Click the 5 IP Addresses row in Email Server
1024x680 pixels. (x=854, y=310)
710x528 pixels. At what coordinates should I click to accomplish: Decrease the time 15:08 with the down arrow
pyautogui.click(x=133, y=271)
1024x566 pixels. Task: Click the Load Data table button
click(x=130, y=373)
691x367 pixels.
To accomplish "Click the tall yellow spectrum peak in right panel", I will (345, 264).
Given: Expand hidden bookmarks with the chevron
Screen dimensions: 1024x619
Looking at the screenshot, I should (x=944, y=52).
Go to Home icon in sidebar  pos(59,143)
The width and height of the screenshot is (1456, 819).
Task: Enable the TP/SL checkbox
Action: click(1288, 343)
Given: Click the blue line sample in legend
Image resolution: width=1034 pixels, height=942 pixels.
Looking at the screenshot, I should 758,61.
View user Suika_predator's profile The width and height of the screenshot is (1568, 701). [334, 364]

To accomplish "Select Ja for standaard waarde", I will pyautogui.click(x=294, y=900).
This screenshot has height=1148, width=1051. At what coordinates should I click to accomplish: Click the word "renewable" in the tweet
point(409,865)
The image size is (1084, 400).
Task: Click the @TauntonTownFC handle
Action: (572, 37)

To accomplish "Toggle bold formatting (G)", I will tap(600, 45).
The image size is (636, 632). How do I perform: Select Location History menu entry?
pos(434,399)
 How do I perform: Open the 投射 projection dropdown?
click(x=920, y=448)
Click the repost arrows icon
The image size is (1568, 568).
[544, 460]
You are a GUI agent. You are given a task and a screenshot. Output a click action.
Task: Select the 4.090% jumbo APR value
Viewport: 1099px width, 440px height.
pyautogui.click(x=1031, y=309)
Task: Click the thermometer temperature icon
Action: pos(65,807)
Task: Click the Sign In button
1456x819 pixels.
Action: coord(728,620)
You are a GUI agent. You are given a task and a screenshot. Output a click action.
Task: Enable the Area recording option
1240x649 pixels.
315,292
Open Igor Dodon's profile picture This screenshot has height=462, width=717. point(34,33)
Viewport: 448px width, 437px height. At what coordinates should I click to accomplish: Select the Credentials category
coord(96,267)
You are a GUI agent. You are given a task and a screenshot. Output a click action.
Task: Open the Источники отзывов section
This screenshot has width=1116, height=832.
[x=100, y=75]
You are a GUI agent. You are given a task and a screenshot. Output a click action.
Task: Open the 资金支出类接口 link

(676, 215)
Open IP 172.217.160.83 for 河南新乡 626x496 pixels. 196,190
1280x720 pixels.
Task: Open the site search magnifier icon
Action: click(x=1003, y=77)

---------------

Stated exercise - Rewrite the lines from the start of the records through the line containing "Looking at the screenshot, I should (x=944, y=52).", changing "chevron" to "double arrow" and leaving everything else the same.

Task response -
Click the 5 IP Addresses row in Email Server
1024x680 pixels. (x=854, y=310)
710x528 pixels. At what coordinates should I click to accomplish: Decrease the time 15:08 with the down arrow
pyautogui.click(x=133, y=271)
1024x566 pixels. Task: Click the Load Data table button
click(x=130, y=373)
691x367 pixels.
To accomplish "Click the tall yellow spectrum peak in right panel", I will (345, 264).
Given: Expand hidden bookmarks with the double arrow
Screen dimensions: 1024x619
Looking at the screenshot, I should (x=944, y=52).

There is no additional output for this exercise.